- **Work order**
Exact copies of the lines from the line containing "Click the 38000 overall width dimension" through the last line of the entries below are the whole answer.

- **Data under study**

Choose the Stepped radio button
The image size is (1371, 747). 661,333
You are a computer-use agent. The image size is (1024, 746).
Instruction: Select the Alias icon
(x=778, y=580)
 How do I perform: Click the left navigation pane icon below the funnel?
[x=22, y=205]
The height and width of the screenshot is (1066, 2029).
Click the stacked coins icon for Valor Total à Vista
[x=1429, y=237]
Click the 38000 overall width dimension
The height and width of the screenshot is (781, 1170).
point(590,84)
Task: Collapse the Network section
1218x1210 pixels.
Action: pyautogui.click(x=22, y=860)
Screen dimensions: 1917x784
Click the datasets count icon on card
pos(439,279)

- **Exercise answer**
Click the 38000 overall width dimension
The height and width of the screenshot is (781, 1170).
point(590,84)
Task: Collapse the Network section
1218x1210 pixels.
Action: pyautogui.click(x=22, y=860)
Screen dimensions: 1917x784
Click the datasets count icon on card
pos(439,279)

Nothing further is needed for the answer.